● Collected data
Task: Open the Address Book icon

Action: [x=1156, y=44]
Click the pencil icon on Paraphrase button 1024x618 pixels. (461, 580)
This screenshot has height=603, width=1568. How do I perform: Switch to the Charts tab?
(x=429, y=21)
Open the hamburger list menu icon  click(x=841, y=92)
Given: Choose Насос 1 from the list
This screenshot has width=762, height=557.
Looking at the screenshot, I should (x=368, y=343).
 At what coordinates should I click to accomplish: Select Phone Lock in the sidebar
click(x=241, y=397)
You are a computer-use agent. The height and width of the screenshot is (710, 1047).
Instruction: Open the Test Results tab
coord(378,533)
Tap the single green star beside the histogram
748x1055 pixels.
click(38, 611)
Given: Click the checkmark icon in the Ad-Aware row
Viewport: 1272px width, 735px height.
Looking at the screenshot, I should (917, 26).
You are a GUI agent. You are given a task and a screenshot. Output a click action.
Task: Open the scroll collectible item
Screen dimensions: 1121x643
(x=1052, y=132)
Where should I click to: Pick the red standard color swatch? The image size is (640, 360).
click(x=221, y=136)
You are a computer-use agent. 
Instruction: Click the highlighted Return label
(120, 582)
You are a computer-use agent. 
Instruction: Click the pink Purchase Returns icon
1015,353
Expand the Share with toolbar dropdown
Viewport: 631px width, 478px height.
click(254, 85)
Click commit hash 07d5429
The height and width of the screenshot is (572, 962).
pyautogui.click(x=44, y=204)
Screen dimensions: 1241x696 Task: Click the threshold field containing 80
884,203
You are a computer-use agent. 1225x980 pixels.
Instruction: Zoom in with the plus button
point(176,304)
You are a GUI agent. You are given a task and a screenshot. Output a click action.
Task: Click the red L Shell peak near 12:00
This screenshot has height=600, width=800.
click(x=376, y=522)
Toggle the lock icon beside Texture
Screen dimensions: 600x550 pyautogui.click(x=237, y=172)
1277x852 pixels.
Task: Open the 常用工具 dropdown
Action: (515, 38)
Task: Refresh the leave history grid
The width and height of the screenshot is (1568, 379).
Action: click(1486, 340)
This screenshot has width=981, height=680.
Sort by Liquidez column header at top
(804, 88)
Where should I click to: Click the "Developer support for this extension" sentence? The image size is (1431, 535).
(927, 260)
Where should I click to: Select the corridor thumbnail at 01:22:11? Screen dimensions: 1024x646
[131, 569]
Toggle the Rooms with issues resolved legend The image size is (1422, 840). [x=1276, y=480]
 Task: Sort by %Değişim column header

● What you will do
Every line above from the line with "Given: Click the" to the line with "Toggle the Rooms", inclusive, must be returned exactly; no other line belongs in the reply.

● Your solution
Given: Click the checkmark icon in the Ad-Aware row
Viewport: 1272px width, 735px height.
Looking at the screenshot, I should (917, 26).
You are a GUI agent. You are given a task and a screenshot. Output a click action.
Task: Open the scroll collectible item
Screen dimensions: 1121x643
(x=1052, y=132)
Where should I click to: Pick the red standard color swatch? The image size is (640, 360).
click(x=221, y=136)
You are a computer-use agent. 
Instruction: Click the highlighted Return label
(120, 582)
You are a computer-use agent. 
Instruction: Click the pink Purchase Returns icon
1015,353
Expand the Share with toolbar dropdown
Viewport: 631px width, 478px height.
click(254, 85)
Click commit hash 07d5429
The height and width of the screenshot is (572, 962).
pyautogui.click(x=44, y=204)
Screen dimensions: 1241x696 Task: Click the threshold field containing 80
884,203
You are a computer-use agent. 1225x980 pixels.
Instruction: Zoom in with the plus button
point(176,304)
You are a GUI agent. You are given a task and a screenshot. Output a click action.
Task: Click the red L Shell peak near 12:00
This screenshot has height=600, width=800.
click(x=376, y=522)
Toggle the lock icon beside Texture
Screen dimensions: 600x550 pyautogui.click(x=237, y=172)
1277x852 pixels.
Task: Open the 常用工具 dropdown
Action: (515, 38)
Task: Refresh the leave history grid
The width and height of the screenshot is (1568, 379).
Action: click(1486, 340)
This screenshot has width=981, height=680.
Sort by Liquidez column header at top
(804, 88)
Where should I click to: Click the "Developer support for this extension" sentence? The image size is (1431, 535).
(927, 260)
Where should I click to: Select the corridor thumbnail at 01:22:11? Screen dimensions: 1024x646
[131, 569]
Toggle the Rooms with issues resolved legend The image size is (1422, 840). [x=1276, y=480]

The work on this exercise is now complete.